** start **

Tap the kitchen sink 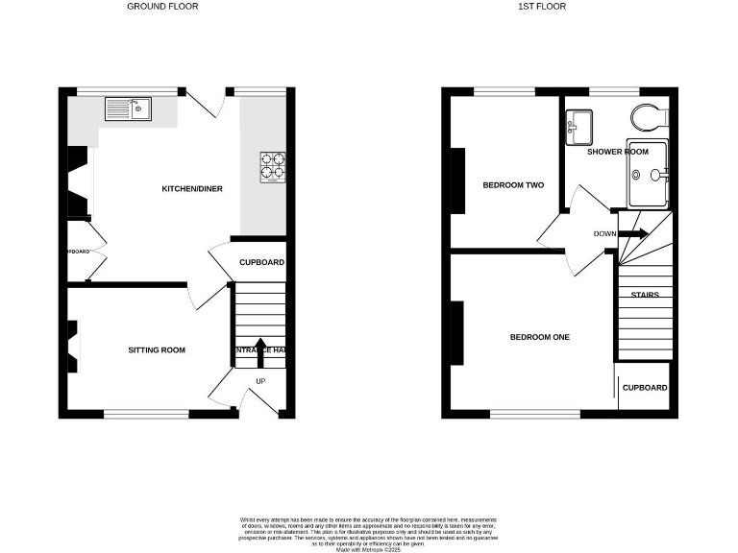click(127, 108)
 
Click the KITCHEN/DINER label click(192, 189)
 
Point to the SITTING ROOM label click(157, 350)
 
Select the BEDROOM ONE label click(540, 337)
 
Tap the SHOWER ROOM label click(618, 152)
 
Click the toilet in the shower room click(650, 116)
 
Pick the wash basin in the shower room click(578, 124)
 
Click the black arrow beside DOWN click(634, 233)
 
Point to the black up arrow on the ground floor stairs click(258, 348)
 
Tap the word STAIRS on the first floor click(644, 295)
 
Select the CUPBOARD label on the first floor click(645, 388)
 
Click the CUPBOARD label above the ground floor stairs click(261, 262)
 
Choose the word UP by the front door click(259, 381)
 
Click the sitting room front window click(146, 414)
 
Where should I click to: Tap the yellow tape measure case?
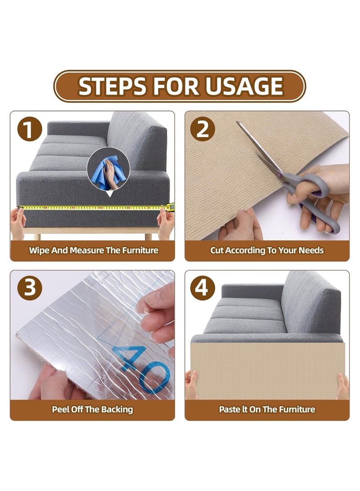170,207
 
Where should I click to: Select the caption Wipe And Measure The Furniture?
93,250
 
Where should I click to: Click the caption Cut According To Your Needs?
267,250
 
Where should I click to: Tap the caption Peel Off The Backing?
92,409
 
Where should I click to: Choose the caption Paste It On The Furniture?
267,409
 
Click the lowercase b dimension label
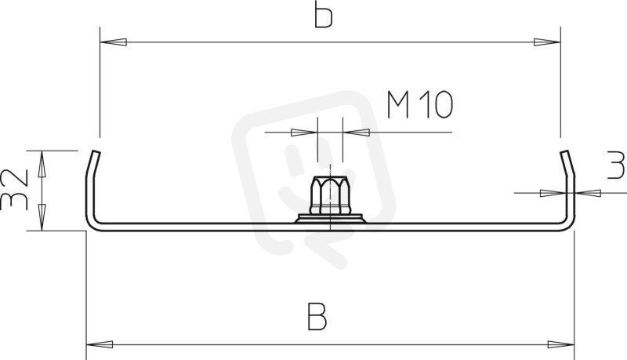(323, 14)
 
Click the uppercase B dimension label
(317, 316)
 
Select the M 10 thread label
(420, 105)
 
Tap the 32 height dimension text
(14, 190)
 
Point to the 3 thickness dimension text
(616, 165)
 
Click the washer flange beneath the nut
(330, 219)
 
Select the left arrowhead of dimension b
(113, 42)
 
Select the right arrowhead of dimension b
(547, 42)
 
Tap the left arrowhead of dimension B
(100, 344)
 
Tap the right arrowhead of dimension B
(561, 344)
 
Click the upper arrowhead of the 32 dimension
(42, 164)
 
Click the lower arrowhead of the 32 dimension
(42, 217)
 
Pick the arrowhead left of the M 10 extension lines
(304, 133)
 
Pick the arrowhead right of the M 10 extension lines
(356, 133)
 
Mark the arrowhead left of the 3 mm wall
(553, 193)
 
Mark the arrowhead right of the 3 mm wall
(587, 193)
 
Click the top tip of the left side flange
(96, 151)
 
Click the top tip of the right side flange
(564, 151)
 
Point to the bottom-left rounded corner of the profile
(91, 226)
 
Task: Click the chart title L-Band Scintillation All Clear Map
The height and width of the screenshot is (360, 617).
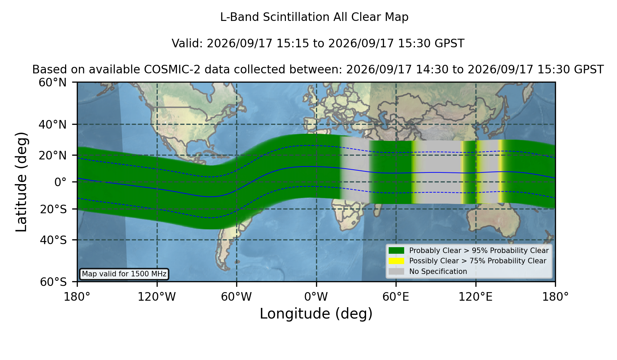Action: click(x=314, y=17)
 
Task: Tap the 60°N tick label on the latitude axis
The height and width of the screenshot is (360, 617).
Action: click(x=52, y=82)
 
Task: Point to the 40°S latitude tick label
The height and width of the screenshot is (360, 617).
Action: click(x=53, y=240)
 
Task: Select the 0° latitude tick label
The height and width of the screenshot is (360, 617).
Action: click(x=60, y=182)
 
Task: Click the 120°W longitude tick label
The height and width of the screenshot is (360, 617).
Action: click(x=157, y=297)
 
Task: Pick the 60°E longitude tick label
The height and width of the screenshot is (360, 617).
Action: click(x=396, y=297)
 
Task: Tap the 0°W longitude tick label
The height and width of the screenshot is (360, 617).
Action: click(x=316, y=297)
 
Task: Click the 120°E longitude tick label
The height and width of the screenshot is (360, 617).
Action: click(x=475, y=297)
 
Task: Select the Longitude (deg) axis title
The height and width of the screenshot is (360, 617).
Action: click(x=316, y=314)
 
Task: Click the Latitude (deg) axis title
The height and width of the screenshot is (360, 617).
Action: click(x=22, y=182)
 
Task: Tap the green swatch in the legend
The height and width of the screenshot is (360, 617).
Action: click(x=397, y=250)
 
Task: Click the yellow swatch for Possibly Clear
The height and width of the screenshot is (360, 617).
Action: click(x=397, y=261)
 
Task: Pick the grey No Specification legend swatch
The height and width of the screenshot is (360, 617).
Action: click(x=397, y=271)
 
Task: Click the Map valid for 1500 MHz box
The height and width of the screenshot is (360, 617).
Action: click(x=124, y=274)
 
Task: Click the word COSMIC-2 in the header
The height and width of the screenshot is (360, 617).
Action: click(x=165, y=70)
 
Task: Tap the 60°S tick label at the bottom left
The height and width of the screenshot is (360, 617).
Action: click(x=53, y=282)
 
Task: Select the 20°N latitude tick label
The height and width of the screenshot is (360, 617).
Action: click(x=52, y=155)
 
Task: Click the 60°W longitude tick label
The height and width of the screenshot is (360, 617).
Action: click(x=237, y=297)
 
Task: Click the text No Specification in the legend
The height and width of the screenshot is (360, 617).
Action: click(x=438, y=272)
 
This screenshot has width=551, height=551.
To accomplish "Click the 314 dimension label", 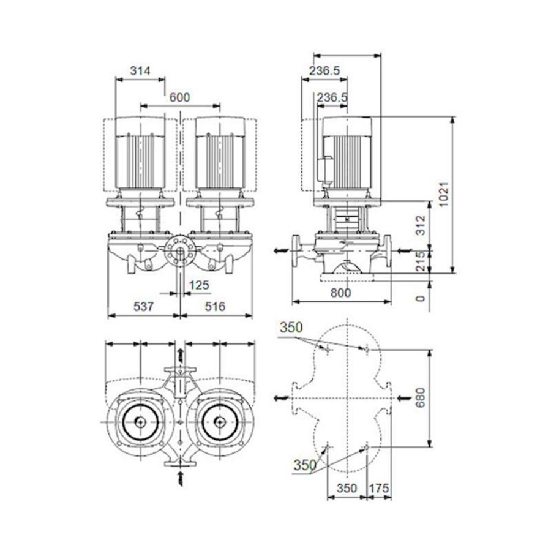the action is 140,71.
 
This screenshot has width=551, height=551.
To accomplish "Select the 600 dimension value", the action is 179,97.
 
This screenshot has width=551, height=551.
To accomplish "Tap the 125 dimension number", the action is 199,285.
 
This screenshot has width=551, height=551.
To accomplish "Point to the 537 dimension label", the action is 143,307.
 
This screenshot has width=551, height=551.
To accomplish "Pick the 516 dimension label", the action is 215,307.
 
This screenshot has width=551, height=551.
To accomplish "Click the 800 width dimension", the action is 340,293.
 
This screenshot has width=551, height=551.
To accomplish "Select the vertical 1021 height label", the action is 444,194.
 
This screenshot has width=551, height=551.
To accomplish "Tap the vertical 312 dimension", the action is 420,225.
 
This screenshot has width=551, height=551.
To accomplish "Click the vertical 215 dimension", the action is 420,261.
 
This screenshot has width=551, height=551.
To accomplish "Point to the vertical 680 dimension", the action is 420,397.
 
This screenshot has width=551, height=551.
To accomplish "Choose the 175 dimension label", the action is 379,488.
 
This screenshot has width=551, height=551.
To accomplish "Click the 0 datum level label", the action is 420,298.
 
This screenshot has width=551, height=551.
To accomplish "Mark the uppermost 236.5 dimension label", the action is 324,70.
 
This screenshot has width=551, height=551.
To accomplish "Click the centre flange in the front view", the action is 180,250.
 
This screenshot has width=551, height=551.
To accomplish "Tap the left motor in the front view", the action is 140,153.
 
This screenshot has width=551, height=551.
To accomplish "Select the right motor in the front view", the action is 220,153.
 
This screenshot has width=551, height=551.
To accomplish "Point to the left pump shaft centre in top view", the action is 140,422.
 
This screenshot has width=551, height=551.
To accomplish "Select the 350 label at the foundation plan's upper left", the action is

** end **

Turn the lines from the one containing "Task: Tap the 60°N" to the one containing "Action: click(x=165, y=70)" into a numbered list, leaving out blank lines.

1. Task: Tap the 60°N tick label on the latitude axis
2. The height and width of the screenshot is (360, 617).
3. Action: click(x=52, y=82)
4. Task: Point to the 40°S latitude tick label
5. The height and width of the screenshot is (360, 617).
6. Action: click(x=53, y=240)
7. Task: Select the 0° latitude tick label
8. The height and width of the screenshot is (360, 617).
9. Action: click(x=60, y=182)
10. Task: Click the 120°W longitude tick label
11. The height and width of the screenshot is (360, 617).
12. Action: click(x=157, y=297)
13. Task: Pick the 60°E longitude tick label
14. The height and width of the screenshot is (360, 617).
15. Action: click(x=396, y=297)
16. Task: Tap the 0°W longitude tick label
17. The height and width of the screenshot is (360, 617).
18. Action: click(x=316, y=297)
19. Task: Click the 120°E longitude tick label
20. The height and width of the screenshot is (360, 617).
21. Action: click(x=475, y=297)
22. Task: Select the Longitude (deg) axis title
23. The height and width of the screenshot is (360, 617).
24. Action: click(x=316, y=314)
25. Task: Click the Latitude (deg) axis title
26. The height and width of the screenshot is (360, 617).
27. Action: click(x=22, y=182)
28. Task: Tap the green swatch in the legend
29. The height and width of the screenshot is (360, 617).
30. Action: click(x=397, y=250)
31. Task: Click the yellow swatch for Possibly Clear
32. The height and width of the screenshot is (360, 617).
33. Action: click(x=397, y=261)
34. Task: Pick the grey No Specification legend swatch
35. The height and width of the screenshot is (360, 617).
36. Action: click(x=397, y=271)
37. Task: Click the Map valid for 1500 MHz box
38. The height and width of the screenshot is (360, 617).
39. Action: click(x=124, y=274)
40. Task: Click the word COSMIC-2 in the header
41. The height and width of the screenshot is (360, 617).
42. Action: click(x=165, y=70)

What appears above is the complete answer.